C’est le lot de tous les festivals de plein air, même après des semaines de canicule : la pluie peut venir tout perturber. A Sanxay, pour la première des trois représentations de Tosca, de retour après une première apparition in loco en 2004, le public a bien failli devoir rentrer chez lui. 30 minutes avant le début de la représentation, une averse copieuse s’est abattue sur les gradins, mais les spectateurs trempés ne sont pas laissés décourager pour si peu, et la soirée a pu malgré tout se dérouler comme prévu, avec un peu de retard seulement, car il a d’abord fallu éponger le plateau pour éviter que les chanteurs y dérapent. Malgré tout, peut-être les instruments n’auront-ils guère apprécié ce repli précipité auquel la pluie les a contraints : de fait, sous la baguette pourtant experte d’Eric Hull, l’orchestre ne paraît pas tout à fait dans son élément durant le premier acte. Faux départs, cordes pas tout à fait ensemble, et il faudra attendre après le premier entracte pour que le son retrouve un certain moelleux, dans l’acoustique hors-pair de ce lieu.
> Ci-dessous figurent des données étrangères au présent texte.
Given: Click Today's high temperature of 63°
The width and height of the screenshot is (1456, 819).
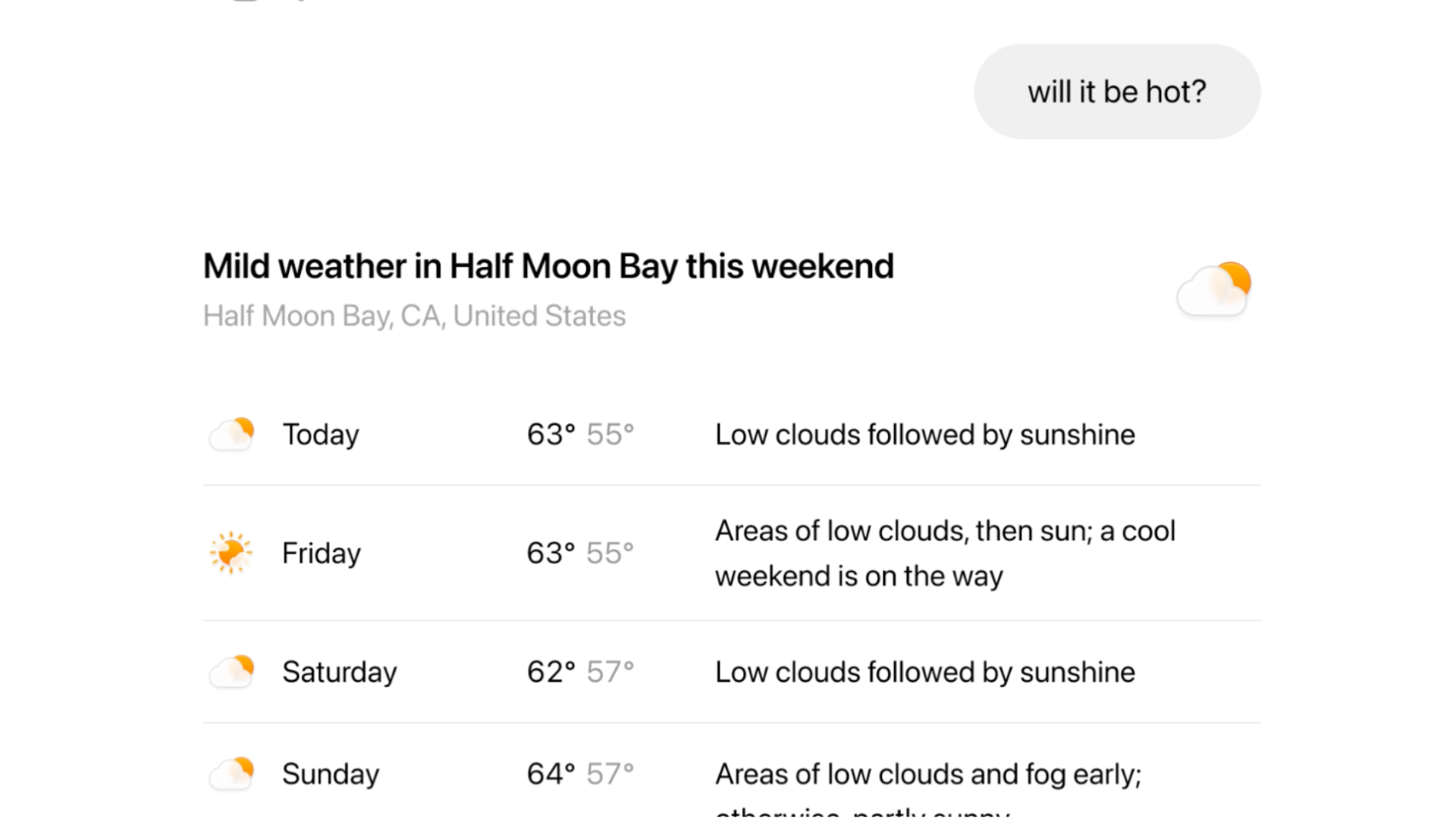Looking at the screenshot, I should pyautogui.click(x=551, y=435).
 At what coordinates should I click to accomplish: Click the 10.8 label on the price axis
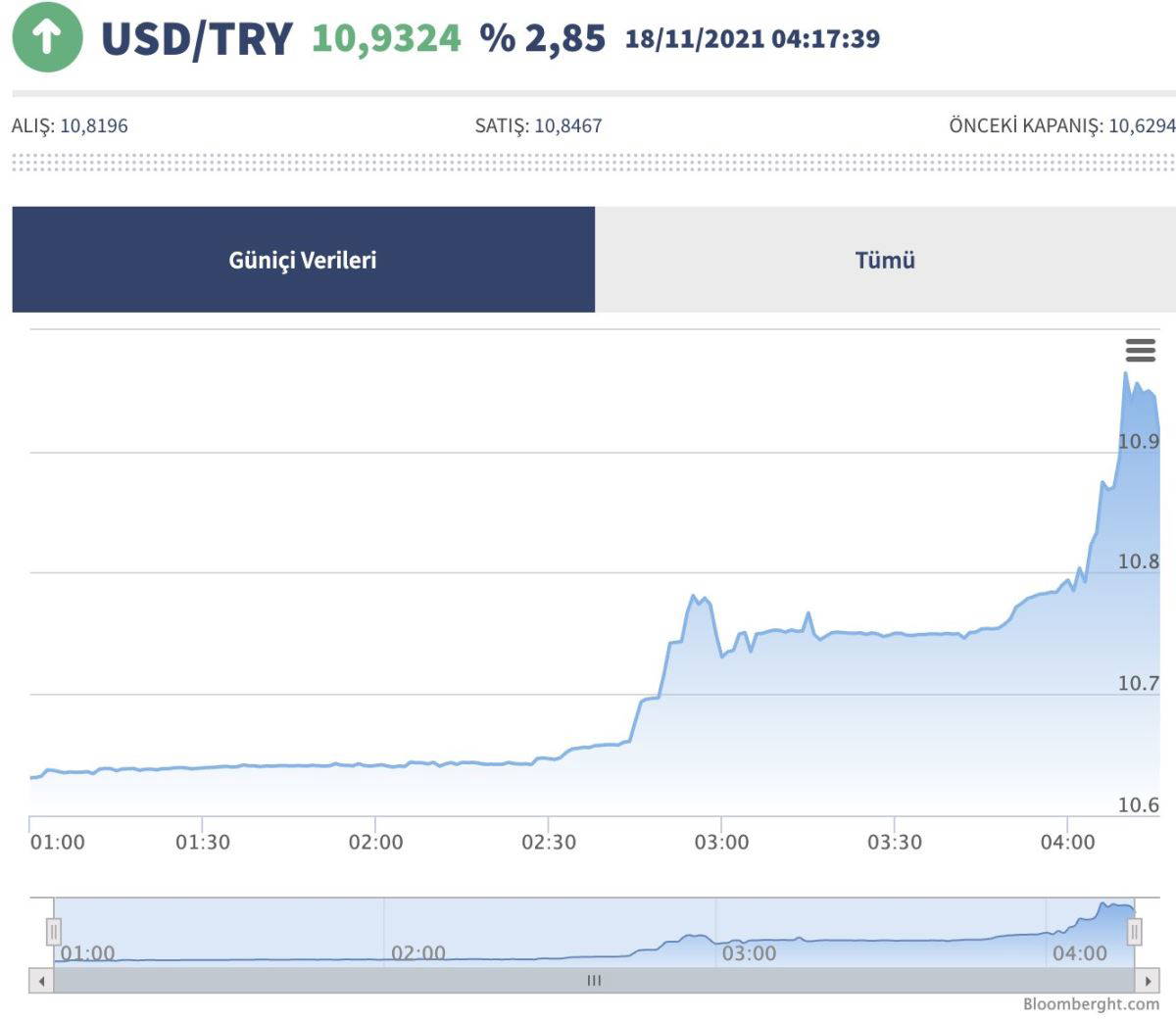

Les chanteurs, eux, ne semblent pas décontenancés par cette humidité soudaine. A moins que, précisément, l’uniformité dont pâtit le chant d’Azer Zada soit à mettre sur le compte des intempéries, mais cela paraît peu probable. Le ténor azéri n’en est pourtant pas à son premier Cavaradossi, rôle qu’il interprètera même prochainement à La Fenice, mais il paraît avant tout désieux d’émettre des décibels, et son chant massif semble exclure toute nuance et ne guère se soucier d’expressivité. C’est seulement au dernier acte que le désespoir de Mario l’obligera à ranger les muscles pour se montrer un rien plus concerné par l’action. Heureusement, ce n’est pas le cas des deux autres membres du trio central. Carlos Almaguer est un Scarpia tour à tour haineux, fielleux, caressant, efficace même si les ficelles sont assez visibles – chaque mot trahissant la noirceur de l’âme du personnage est soudain nasal et appuyé ; la voix possède tout l’éclat souhaitable et la souplesse suffisante pour éviter un chef de la police monolithique. Et surtout, il y a Anna Pirozzi, l’une des meilleures artistes que l’Italie compte actuellement pour tout ce répertoire, qui revient à Sanxay après une mémorable Abigaille en 2014. La soprano napolitaine séduit par la netteté d’une diction qui exprime à merveille le sens de chaque réplique, la voix est belle et jamais brutalisée, même dans la véhémence de l’affrontement avec Scarpia.
© Patrick Lavaud
Hélas, sur le plan scénique, on ne se situe pas à la même hauteur. Stefano Vizioli opte pour un décor d’une grande sobriété : deux parois noires luisantes qui se percent d’ouvertures variées, et devant lesquelles quelques accessoires suffisent à évoquer un lieu. La Madeleine peinte par Cavaradossi se réduit même à un gigantesque œil bleu, mais en compensation de cette audace, les costumes ancrent l’intrigue dans son époque historique. Encore faudrait-il que les acteurs soient un peu dirigés, et que l’action soit un peu plus rondement menée : l’évasion d’Angelotti est singulièrement pataude, par exemple, et les personnages se retrouvent régulièrement assis sur un fauteuil quand on ne sait trop quoi leur faire faire, ou allongés à terre dès qu’ils se disent des mots doux. Les Soirées lyriques de Sanxay, qui fêteront l’an prochain leur vingtième anniversaire, ont su fidéliser leur public et s’imposer en tête des festivals français, essentiellement grâce aux grandes et belles voix qu’on y entend depuis près de deux décennies, mais peut-être serait-il temps de passer à la vitesse supérieure en matière de mise en scène, surtout pour un opéra comme Tosca, où il est impossible de se rabattre sur l’opulence des scènes de foule (en dehors de la fin du premier acte, le nombre de personnes sur le plateau est forcément limité) ou sur un déploiement de faste décoratif pour compenser d’éventuelles lacunes dans le jeu théâtral. Sans attendre de révélations sur ce plan, le plein air n’excuse pas tout, et comme le théâtre de Sanxay n’a pas le gigantisme d’autres lieux d’opéra à ciel ouvert, l’on devrait pouvoir, sans moyens colossaux, se montrer plus inventif ou plus subtil.